What Triggers a Deployment?
| Trigger | What Happened |
|---|---|
| Webhook | A push to your Git repository triggered automatic deployment |
| Manual | Someone clicked Deploy Now in the dashboard |
| API | A CLI command or programmatic API call |
| Rollback | Someone redeployed a previous version |
| Env Var Update | An environment variable change triggered a hot-swap |
| Retry | Someone manually retried a failed deployment |
| Automatic Retry | Galaxy automatically retried a failed deployment |
Configuration changes (variables, container size) create a new deployment of your current version. They don't create a new version. Code changes create a new version.

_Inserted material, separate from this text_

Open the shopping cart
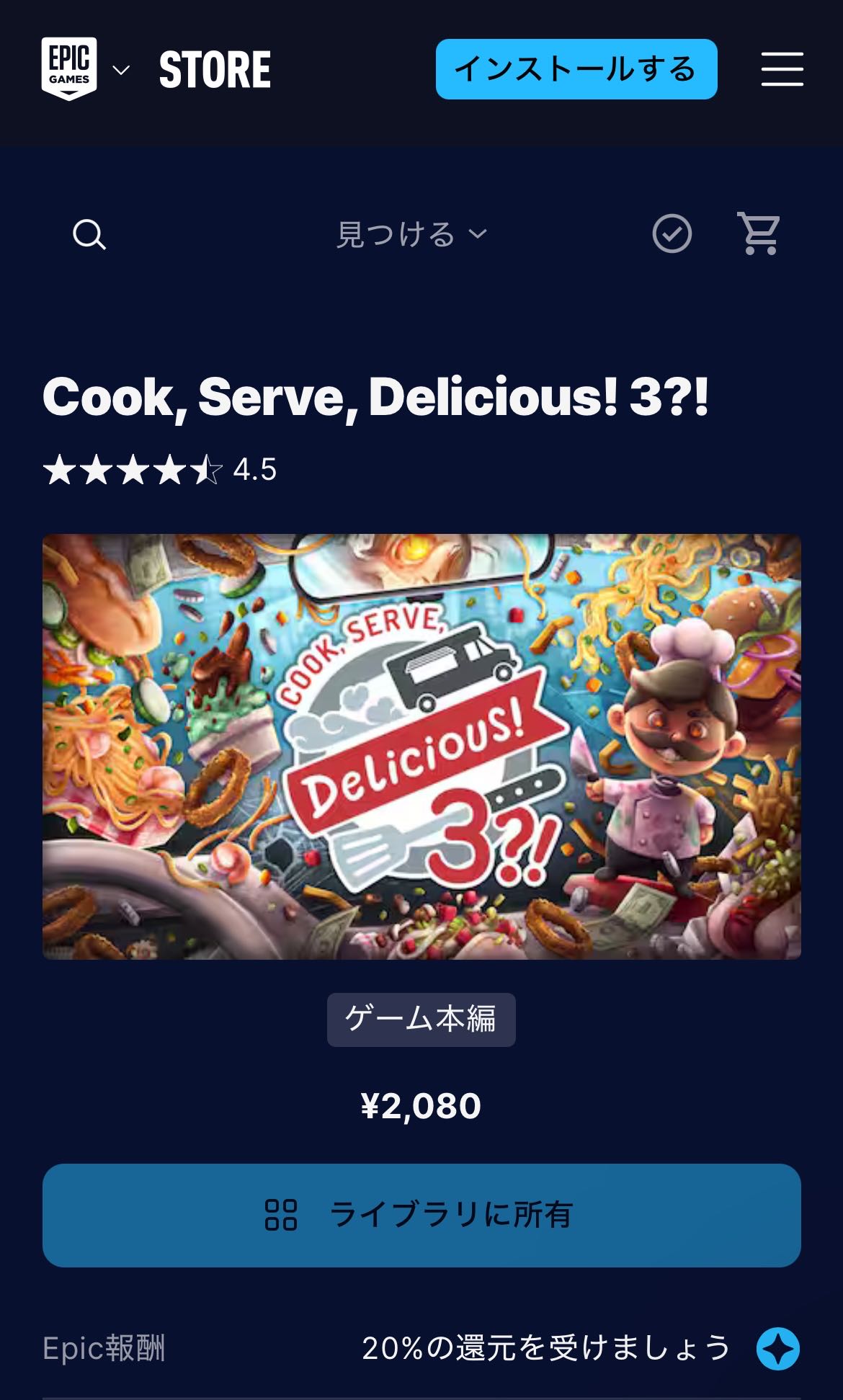The width and height of the screenshot is (843, 1400). pyautogui.click(x=759, y=233)
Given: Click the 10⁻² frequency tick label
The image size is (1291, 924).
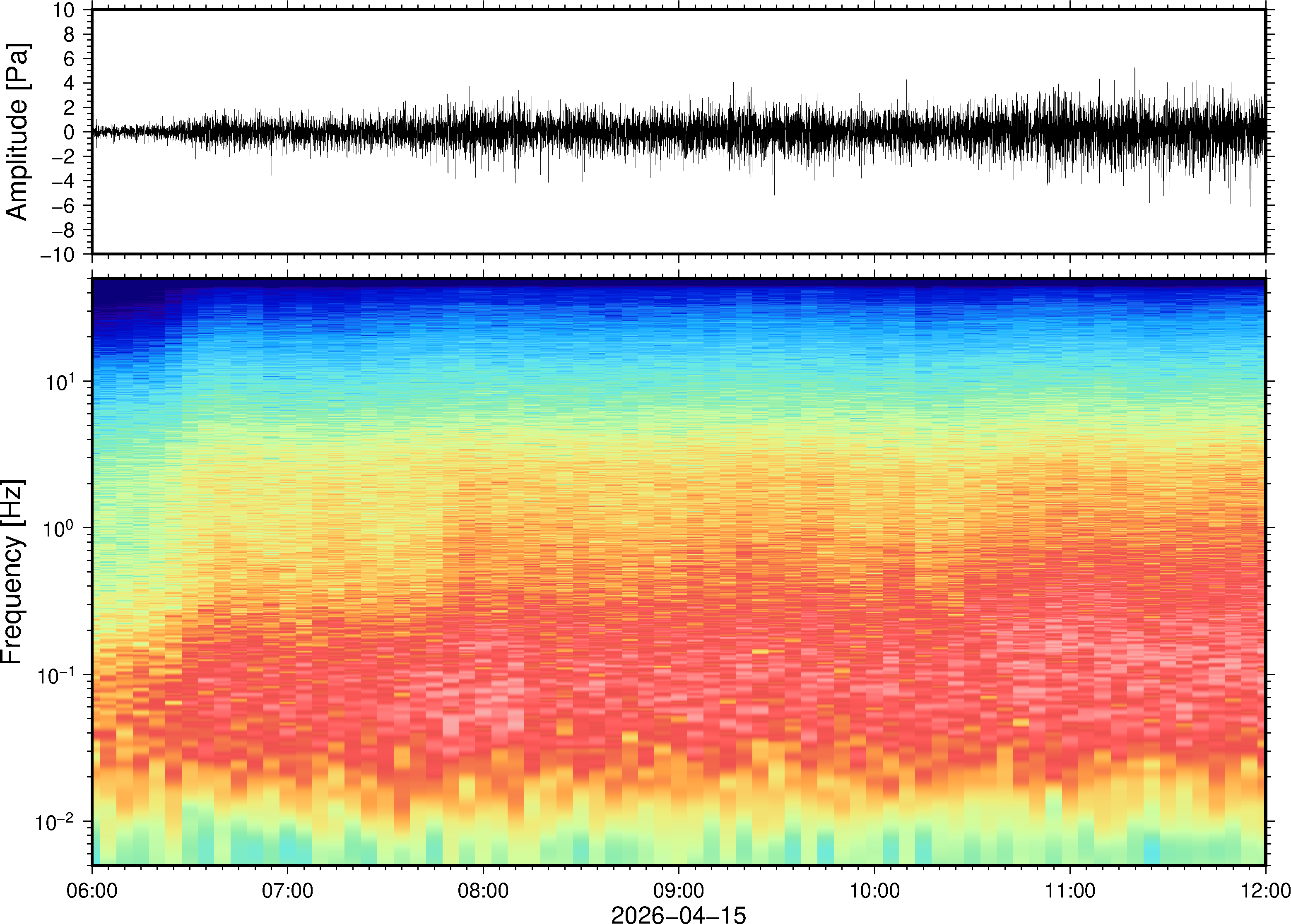Looking at the screenshot, I should [55, 822].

How Galaxy Keeps Your App Live
Galaxy uses different strategies depending on what changed. The goal is always zero downtime.
| Operation | Strategy | Result |
|---|---|---|
| New deploy | Blue-Green | Builds in the inactive slot, switches traffic once healthy |
| Environment variable change | Hot-swap | Rolling restart in the same slot |
| Plan: Free to Paid | Blue-Green (cross-cluster) | Domain changes from Free to Paid URL |
| Plan: Paid to Paid | Database update | No disruption, same cluster |
| Plan: Paid to Free | Blue-Green (cross-cluster) | Domain changes from Paid to Free URL |
| Container spec change | Rolling Update | Pods replaced with zero downtime |
| Rollback | Blue-Green | Traffic switches to previous slot (about 1-2 seconds) |
| Scale up/down | Direct patch | No pod replacement needed |
| Restart | Rolling Update | Pods replaced gracefully in the same slot |
Blue-Green Deployments
Galaxy keeps two deployment slots for your app. New code builds in the inactive slot. Once healthy, traffic switches instantly. If anything fails, your previous slot is still running.
Galaxy's rolling update strategy uses maxSurge: 1, maxUnavailable: 0. New containers spin up before old ones shut down. Your app never goes offline.
Common Scenarios
You push new code. Galaxy detects the commit, creates a new version, and deploys it automatically. One push, one version, one deployment.
You fix a broken environment variable. Go to Variables, update the value, and click Deploy. Galaxy creates a new deployment of your current version (no new version, no rebuild). Your app restarts with the fixed config.
You need to roll back. Go to Versions, find the last stable version, and click Redeploy. Galaxy deploys that old version as a new deployment. Takes about 1-2 seconds. Your users won't notice.